If any term or provision of this Agreement is invalid, illegal or unenforceable in any jurisdiction, such invalidity, illegality or unenforceability shall not affect any other term or provision of this Agreement or invalidate or render unenforceable such term or provision in any other jurisdiction. Upon such determination that any term or other provision is invalid, illegal or unenforceable, the parties hereto shall negotiate in good faith to modify this Agreement so as to effect the original intent of the parties as closely as possible in a mutually acceptable manner in order that the transactions contemplated hereby be consummated as originally contemplated to the greatest extent possible.
7.6 Governing Law; Submission to Jurisdiction.
This Agreement shall be governed by and construed in accordance with the internal laws of the State of California without giving effect to any choice or conflict of law provision or rule. Parties agree this Agreement should be interpreted to the greatest degree possible so as to ensure that all terms of this Agreement comply with all applicable local, state, and federal laws and regulations.
7.7 Dispute Resolution – ARBITRATION CLAUSE.
In the event of a dispute arising out of this Agreement, the parties shall first negotiate in good faith in an effort to reach a settlement of the dispute.
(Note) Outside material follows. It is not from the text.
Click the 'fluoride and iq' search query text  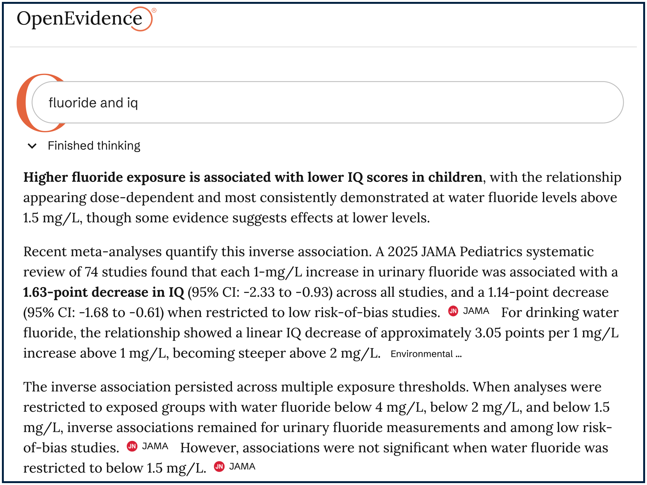coord(93,103)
If having negotiated in good faith, the parties are unable to resolve their dispute, the parties shall submit the dispute to binding arbitration by a single arbitrator. The arbitration shall be governed by the Commercial Rules of Arbitration of the American Arbitration Association. The arbitration shall take place in San Diego, California. The arbitrator shall have jurisdiction over the conduct of discovery prior to the hearing. Notwithstanding the foregoing, nothing in this Section shall be construed to prohibit either party from seeking appropriate injunctive or other equitable relief in a court of competent jurisdiction.
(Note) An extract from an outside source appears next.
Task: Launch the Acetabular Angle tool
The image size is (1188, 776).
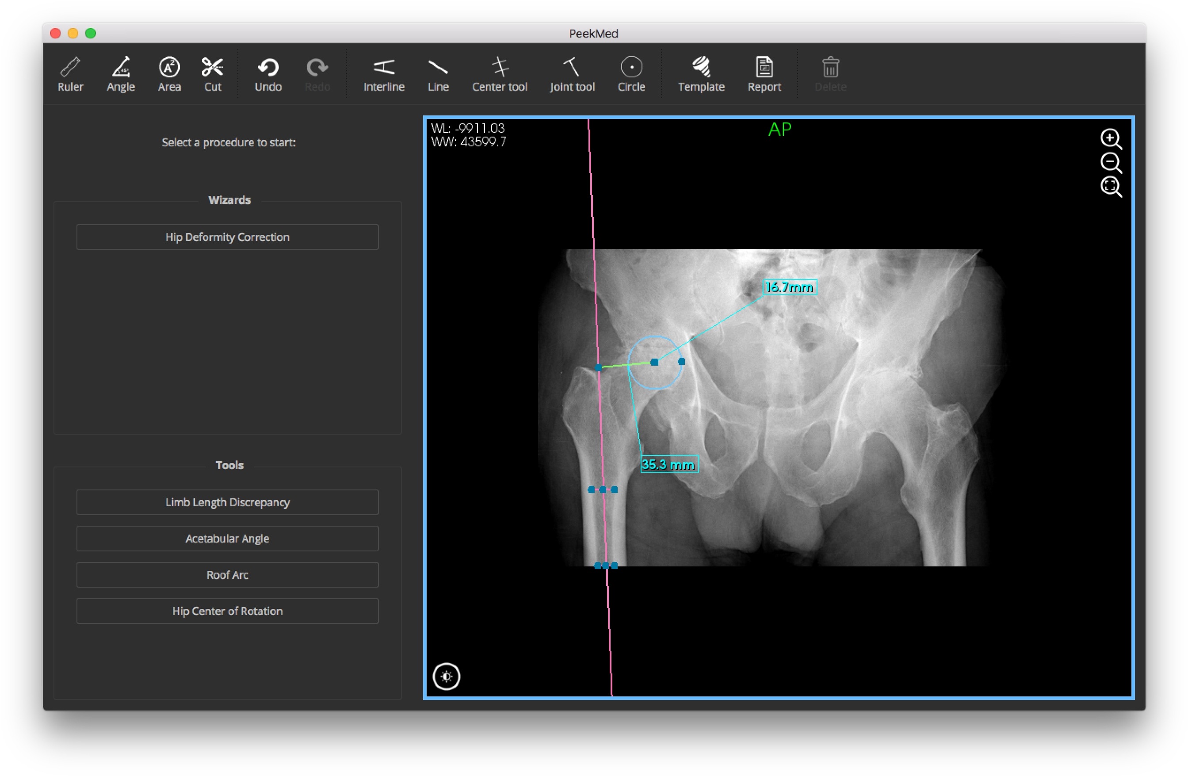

You agree that regardless of any statute or law to the contrary, any claim or cause of action arising out of or related to use of the the Licensed Content or this Agreement must be filed within one (1) year after such claim or cause of action arose or be forever barred.
6.8 Attorneys' Fees.
In the event that any action, suit, or other legal or administrative proceeding is instituted or commenced by either party hereto against the other party arising out of this Agreement, the prevailing party shall be entitled to recover its reasonable attorneys' fees and court costs from the non-prevailing party.
6.9 Warranties.
YOUR USE OF THE LICENSED CONTENT IS AT YOUR SOLE RISK. THE LICENSED CONTENT IS PROVIDED ON AN “AS IS” AND “AS AVAILABLE” BASIS. EXCEPT AS OTHERWISE EXPRESSLY PROVIDED HEREIN, LICENSOR EXPRESSLY DISCLAIMS ALL WARRANTIES OF ANY KIND, WHETHER EXPRESS, IMPLIED OR STATUTORY, INCLUDING, BUT NOT LIMITED TO THE IMPLIED WARRANTIES OF MERCHANTABILITY, FITNESS FOR A PARTICULAR PURPOSE, TITLE AND NON-INFRINGEMENT.
LICENSOR MAKES NO WARRANTY THAT (I) THE LICENSED CONTENT WILL MEET YOUR REQUIREMENTS, (II) THE LICENSED CONTENT WILL BE UNINTERRUPTED, TIMELY, SECURE, OR ERROR-FREE, (III) THE RESULTS THAT MAY BE OBTAINED FROM THE USE OF THE LICENSED CONTENT WILL BE ACCURATE OR RELIABLE, OR (IV) THE QUALITY OF ANY PRODUCTS, LICENSED CONTENT, INFORMATION, OR OTHER MATERIAL PURCHASED OR OBTAINED BY YOU THROUGH THE LICENSED CONTENT WILL MEET YOUR EXPECTATIONS.
IN PURCHASING THE LICENSE AND USING THE LICENSED CONTENT, YOU WARRANT TO LICENSOR THAT YOU ARE ACCESSING THE LICENSED CONTENT SOLELY FOR YOUR OWN EDUCATIONAL BENEFIT. YOU FURTHER WARRANT THAT YOU ARE NOT AFFILIATED WITH NOR ARE YOU ACCESSING THE LICENSED CONTENT FOR ANY OTHER PERSON OR ENTITY (INCLUDING, BUT NOT LIMITED TO, ANY ENTITY WHICH IS OR REASONABLY COULD BE A DIRECT OR INDIRET COMPETITOR TO LICENSOR).
By entering into this Agreement, Licensee warrants that they are over the age of 18 and are legally permitted to enter into this Agreement for the benefit of the Beneficiary. Should any individual under the age of 18 enter into this Agreement, Company has the discretion to cancel this Agreement and retain License FEE. Should Licensee turn 18 before termination of this Agreement, Licensee shall be deemed to have ratified this Agreement.